◆ **Tareas**:
A. Indica si estas afirmaciones concuerdan con el texto sobre la poesía. Para cada una, responde sí o no y copia literalmente las palabras del texto que lo deciden.
(i) El fonógrafo permitió reproducir en casa las obras maestras.
(ii) La lectura se presenta como algo ajeno a la práctica.
(iii) Para el triunfador de certámenes, la belleza es fácil y accesible.
B. Contesta con datos del texto sobre la poesía:
(i) ¿Qué significa literalmente recrearse?
(ii) ¿Qué les ponen en las sienes a los supuestos poetas?
(iii) ¿Qué poesía gana el certamen?
C. Retoma el texto sobre la poesía a partir de su última oración.

◆ **Texto de la página**:
....

Por ello las obras de arte y la poesía pueden ser parte del progreso. El beneficio radica simplemente en que aportan al hombre libertad. El fonógrafo hizo posible reproducir en casa las obras maestras; una sola obra de Shakespeare abrió un mundo ante nuestros ojos. Nos dejan ver lo humano de lo que él percibió y gracias a él podemos vivir sabiéndolo, encontrarnos y recrearnos en esa obra, efecto que tiene todo escritor consagrado como clásico. Nos recreamos en el sentido de que descubrimos algo nuevo ahí, en algo que está ante nuestros ojos, ausente y presente por nuestra inteligencia y la del autor. Recrearse es, literalmente, volverse a crear. La práctica es creadora, y la lectura es práctica. La lengua escrita es un progreso: deja que hasta lo popular quede latente: coplas, rimas del ingenio que captan la iluminación de situaciones compartibles. Eso, como las armas y la pintura rupestre, no es mera adaptación. Eso es parte de la practicidad de la vida humana.

Tacitus

Rocas con miel

En explicaciones pomposas, quizás exageradas, se piensa que la poesía es el oropel del lenguaje. Los versos sirven para hablar adornadamente de las cosas. Aquellos versados en versos tiene la elocuencia capaz de cautivar a quienes los escuchan. Se piensa que la poesía es el encomio por excelencia, incluso la miel que esconde lo amargo de los alimentos cotidianos. Los supuestos poetas pasan su vida escribiendo madrigales y odas. En sus sienes les ponen la corona de laureles y  reciben aplausos de mujeres y admiradores. La poesía que logre cautivar más gana el certamen. Al igual que las sirenas, las palabras son bellas en tanto avasallan a quien las escucha.

El triunfador de certámenes reconoce que las palabras deben ser llevadas a su último grado para cautivar. La perfección de ellas radica en su máxima expresión. De ahí que no dude en abusar de arcaísmos, latinajos como trazos frenéticos o construcciones gramaticales asfixiantes. Su propósito es desgastar el lenguaje para que se perciba casi ininteligible y la tribuna pueda aplaudir sus creaciones. Llevar el lenguaje hasta su máximo grado es violentarlo y de sus cenizas hacer resurgir el fénix; el mismo acto de exprimir una fruta hasta dejarla seca y sin sabor. Para este poeta la belleza es difícil, casi inaccesible y todo lo contrario a lo vulgar. Lo que no sabe es que el sabio o exquisito alguna vez fue ignorante o basto.

....

◆ **Datos de ubicación por coordenadas de píxel**:

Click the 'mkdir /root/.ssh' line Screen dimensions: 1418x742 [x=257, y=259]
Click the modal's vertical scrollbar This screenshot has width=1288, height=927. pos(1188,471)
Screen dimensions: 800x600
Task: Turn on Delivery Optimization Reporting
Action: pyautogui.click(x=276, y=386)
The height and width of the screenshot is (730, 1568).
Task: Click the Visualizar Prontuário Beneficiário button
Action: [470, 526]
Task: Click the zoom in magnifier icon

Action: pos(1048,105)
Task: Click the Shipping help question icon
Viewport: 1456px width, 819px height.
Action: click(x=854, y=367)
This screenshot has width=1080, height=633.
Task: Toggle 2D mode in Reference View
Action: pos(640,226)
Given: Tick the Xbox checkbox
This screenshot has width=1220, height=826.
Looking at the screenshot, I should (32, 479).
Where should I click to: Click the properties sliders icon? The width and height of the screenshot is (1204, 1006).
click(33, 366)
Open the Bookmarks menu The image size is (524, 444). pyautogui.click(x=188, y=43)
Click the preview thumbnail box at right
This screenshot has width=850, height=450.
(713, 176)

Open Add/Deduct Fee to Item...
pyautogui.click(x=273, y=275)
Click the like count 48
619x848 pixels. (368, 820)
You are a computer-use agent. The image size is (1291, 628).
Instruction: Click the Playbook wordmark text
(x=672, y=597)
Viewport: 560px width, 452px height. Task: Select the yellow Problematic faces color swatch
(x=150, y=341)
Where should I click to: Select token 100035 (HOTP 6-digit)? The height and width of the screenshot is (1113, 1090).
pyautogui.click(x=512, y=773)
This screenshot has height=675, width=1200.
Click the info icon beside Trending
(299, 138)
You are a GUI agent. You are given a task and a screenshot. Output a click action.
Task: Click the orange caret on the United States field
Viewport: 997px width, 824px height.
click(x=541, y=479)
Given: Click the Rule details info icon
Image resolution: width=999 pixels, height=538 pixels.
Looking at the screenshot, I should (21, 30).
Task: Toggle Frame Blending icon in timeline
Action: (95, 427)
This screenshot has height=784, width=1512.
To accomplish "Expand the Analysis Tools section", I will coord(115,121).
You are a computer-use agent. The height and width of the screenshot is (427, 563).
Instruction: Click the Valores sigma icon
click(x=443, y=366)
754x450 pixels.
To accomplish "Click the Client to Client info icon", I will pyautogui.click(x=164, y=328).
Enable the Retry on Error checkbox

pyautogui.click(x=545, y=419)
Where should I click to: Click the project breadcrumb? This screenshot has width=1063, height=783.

....

◆ **Respuestas**:
A.
(i) Sí: «El fonógrafo hizo posible reproducir en casa las obras maestras».
(ii) No: «La práctica es creadora, y la lectura es práctica».
(iii) No: «Para este poeta la belleza es difícil, casi inaccesible y todo lo contrario a lo vulgar».

B.
(i) Volverse a crear.
(ii) La corona de laureles.
(iii) La que logre cautivar más.

C.
Buscando cautivar, el decorador del mundo escarba en su baúl de figuras retóricas y selecciona sus mejores imágenes. Declarándole a la musa su independencia, sabe que su alta instrucción podrá deleitar a los oyentes y lectores. Quizá las imágenes y metáforas sean profusas y complicadas, pero eso, lejos de ser negativo para el poeta, sólo es una muestra de lo elevado y etéreo que se encuentra. La perplejidad y el oído ansioso son quienes dan la aprobación al poema, por ello el creador se esmera por hilar metáforas que asombren. No importa si se adecuan al resto del poema, los versos pueden ser sólo el pretexto perfecto para unirlas. No es sorpresa que estos poetas lleguen a las maneras más prontas  y fáciles para asombrar: lo amarillista u original.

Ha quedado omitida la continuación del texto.